Während noch Ebroin für den falschen Chlodwig im West-Reich Kriege führte, war im Osten Sigiberts III. Sohn Dagobert II. zum König erhoben worden. Lange Zeit war es ein strittiges Forschungsproblem, ob Dagoberts II. Erhebung von 675/76 eine zweite Regierungszeit begründete oder ob nur mit einer einzigen zu rechnen sei. Hatten noch vor allem Krusch, Levison, Dupraz und Fischer für zwei Herrschaftsabschnitte von 656-661 und 675-679 plädiert, so dürften nunmehr die Hinweise von Ewig und Debus den Streit zugunsten einer einmaligen Regierungszeit gültig gelöst haben. Dagoberrts Geschichte klingt abenteuerlich. Der Biograph und ehemalige Gefährte des Erzbischofs von York berichtet, Dagoberts Freunde und Verwandte hätten etwa zur Zeit nach Childerichs Tod von Seeleuten erfahren, daß der von Grimoald tonsurierte und zur peregrinatio nach Irland bestimmte Dagobert noch lebe und in seinem besten Alter stünde. Darauf hätten sie sich an den Erzbischof von York gewandt mit der Bitte, er solle Dagoert aus Irland zu ihnen einladen und ihn als König (bzw. als König für sie schicken). Erzbischof Wilfiried entsprach der Bitte, nahm den aus Irland anreisenden Dagobert bei sich feierlich auf, stattete ihn mit allem Notwendigen (und stattlichem Gefolge) aus, wie es einem König wohl gebührte, und verabschiedete ihn glanzvoll zur Reise ins ein Reich.

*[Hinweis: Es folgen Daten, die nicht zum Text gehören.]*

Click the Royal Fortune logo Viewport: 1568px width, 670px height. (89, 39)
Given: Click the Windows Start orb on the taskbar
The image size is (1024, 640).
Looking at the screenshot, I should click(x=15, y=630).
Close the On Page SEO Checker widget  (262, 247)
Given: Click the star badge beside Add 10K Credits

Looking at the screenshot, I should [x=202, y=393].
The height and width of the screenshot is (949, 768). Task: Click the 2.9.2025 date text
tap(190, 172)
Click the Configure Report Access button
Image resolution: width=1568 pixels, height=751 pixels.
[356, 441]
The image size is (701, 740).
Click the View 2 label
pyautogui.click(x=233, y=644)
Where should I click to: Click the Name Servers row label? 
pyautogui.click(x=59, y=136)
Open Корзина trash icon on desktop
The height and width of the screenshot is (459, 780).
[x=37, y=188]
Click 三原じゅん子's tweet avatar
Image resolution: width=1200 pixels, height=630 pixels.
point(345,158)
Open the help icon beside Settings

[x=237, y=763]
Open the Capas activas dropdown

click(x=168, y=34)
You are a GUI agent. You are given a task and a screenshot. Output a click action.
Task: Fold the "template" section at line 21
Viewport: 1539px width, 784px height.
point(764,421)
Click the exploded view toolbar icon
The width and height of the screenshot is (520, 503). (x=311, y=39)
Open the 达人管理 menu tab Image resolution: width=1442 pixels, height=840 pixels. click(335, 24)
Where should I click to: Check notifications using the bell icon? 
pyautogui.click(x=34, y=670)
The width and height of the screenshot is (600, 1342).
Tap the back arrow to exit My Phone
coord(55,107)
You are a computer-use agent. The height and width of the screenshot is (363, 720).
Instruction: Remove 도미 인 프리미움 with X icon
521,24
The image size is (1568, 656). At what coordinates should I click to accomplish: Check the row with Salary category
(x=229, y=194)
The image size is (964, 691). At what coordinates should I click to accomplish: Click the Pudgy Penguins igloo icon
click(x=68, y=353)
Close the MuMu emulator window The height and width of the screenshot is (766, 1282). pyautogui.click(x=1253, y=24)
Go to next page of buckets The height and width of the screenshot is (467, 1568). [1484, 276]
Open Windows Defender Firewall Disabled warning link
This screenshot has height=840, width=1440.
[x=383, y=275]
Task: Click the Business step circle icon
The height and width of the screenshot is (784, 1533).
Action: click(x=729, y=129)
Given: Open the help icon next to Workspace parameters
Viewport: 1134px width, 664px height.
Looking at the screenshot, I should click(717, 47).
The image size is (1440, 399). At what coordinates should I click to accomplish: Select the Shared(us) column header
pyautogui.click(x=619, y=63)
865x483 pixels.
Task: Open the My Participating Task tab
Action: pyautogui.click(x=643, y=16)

Nach etwa vierjähriger Herrschaft in Austrasien wurde Dagobert II. am 23. Dezember 679 bei Stenay ermordet. Er war das Opfer einer Verschwörung der duces geworden, die sich mit den Bischöfen verbündet hatten. Die gewiß auch tendenziöse Darstellung unseres angelsächsischen Gewährsmannes stellt Dagoberts Ermordung als tückischen und hinterhältigen Akt dar. Von einer förmlichen Verlassung des Königs wird man daher kaum sprechen könen. Ansprechend ist die Vermutung, daß die mit dem Metropoliten Reolus von Reims verbündete arnulfingische Partei den Anschlag auf Dagobert durch Abmachungen mit dem neustrischen Hausmeier Ebroin gesichert haben wird. Dazu gehörte wohl auch der Sturz des austrasischen Hausmeiers Wulfoad, der nach Dagoberts Tod nirgends mehr erwähnt wurde. Aus Andeutungen im Liber historiae Francorum und in der Fortseztzung der Fredegar-Chronik läßt sich ziemlich sicher erschließen, daß König Dagobert II. einen einzigen Sohn besaß, der aber etwa gleichzeitig mit seinem Vater umgebracht worden sein muß. Das Motiv für seine Ermordung lag gewiß in der begründeten Annahme, er könne oder würde - trotz wahrscheinlicher Minderjährigkeit - seinem Vater Dagobert II. in der Herrschaft über Austrasien nachfolgen, was also verhindert werden sollte.